DATA FOR PROCESSING.
[Start of Attachment]

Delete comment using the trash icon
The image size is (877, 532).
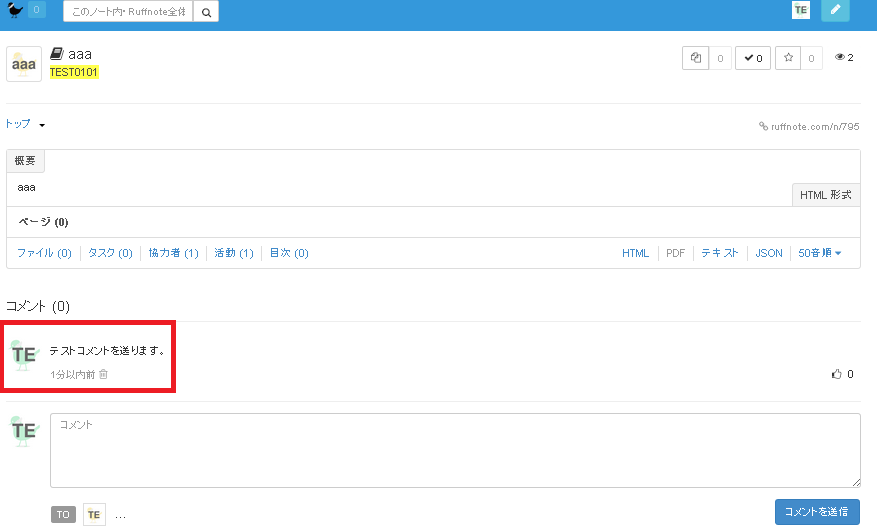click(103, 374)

[End of Attachment]
[Start of Attachment]

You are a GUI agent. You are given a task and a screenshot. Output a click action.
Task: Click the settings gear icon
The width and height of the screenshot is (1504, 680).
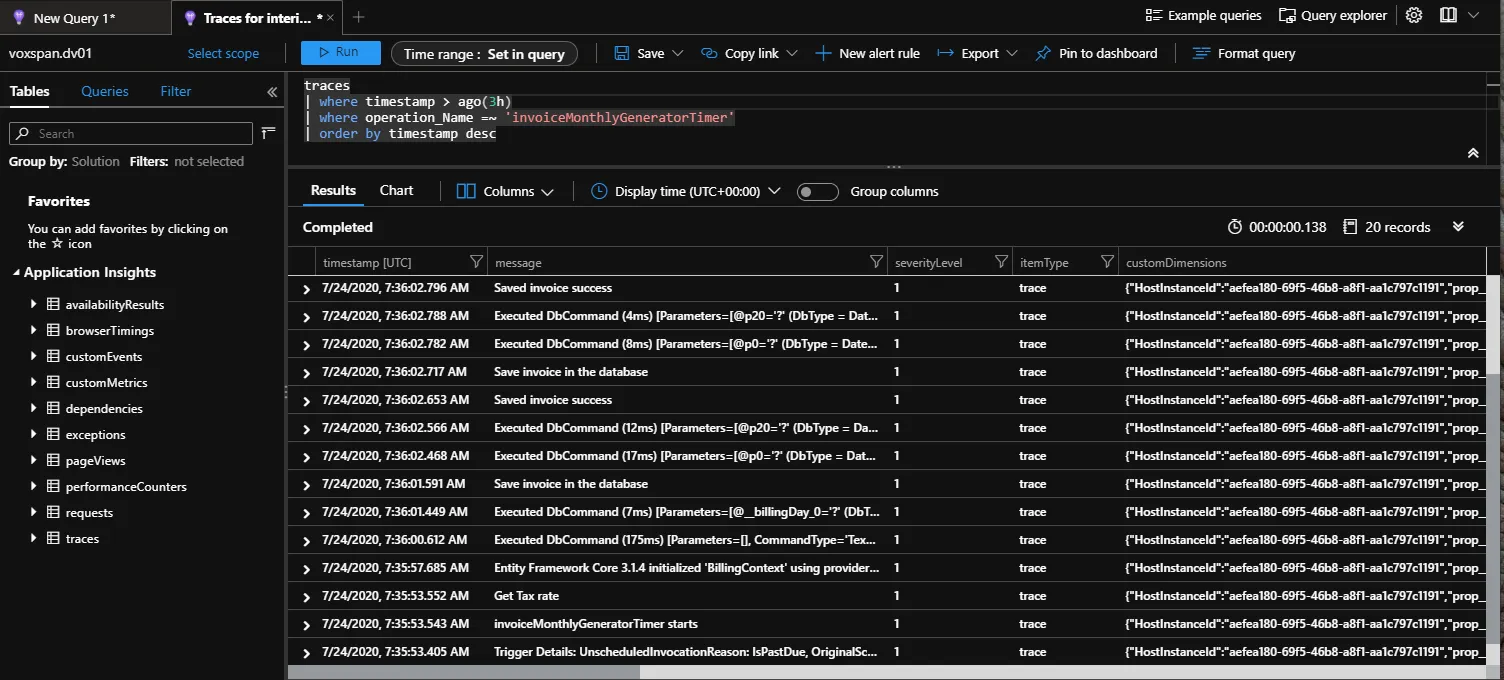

[End of Attachment]
[Start of Attachment]

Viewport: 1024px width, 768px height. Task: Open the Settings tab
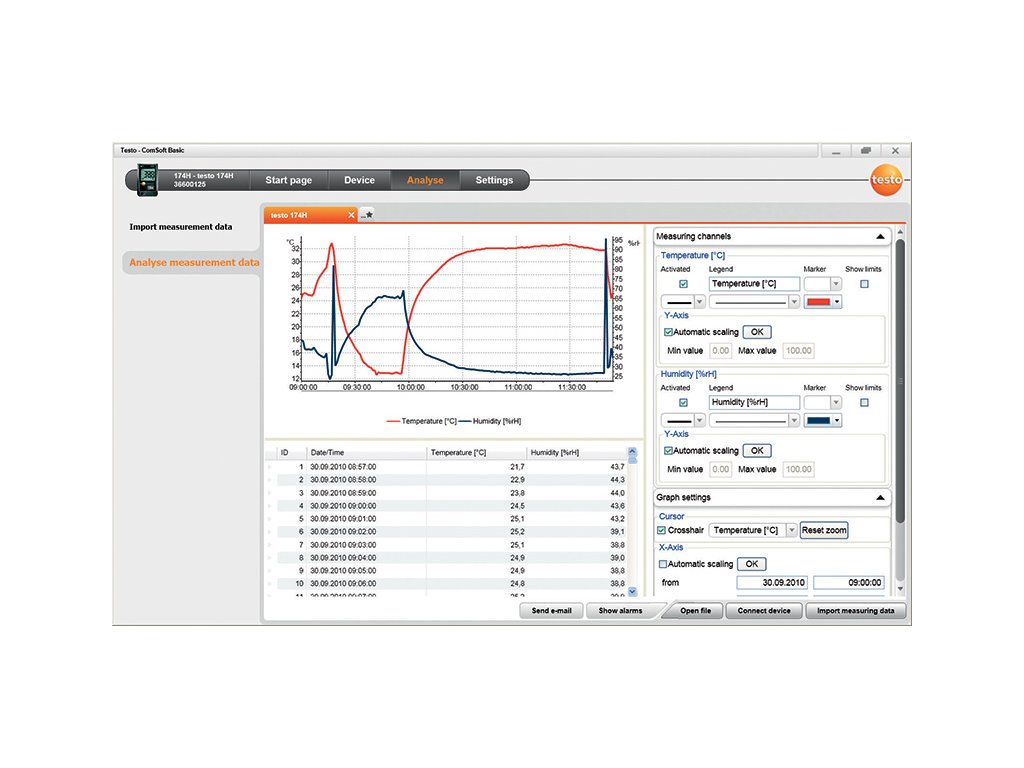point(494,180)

[End of Attachment]

EXERCISE PROMPT.
Give an exact copy of the lines above from the line with "Task: Click the settings gear icon" up to and including the line with "The width and", and leave everything else out.

RESPONSE.
Task: Click the settings gear icon
The width and height of the screenshot is (1504, 680).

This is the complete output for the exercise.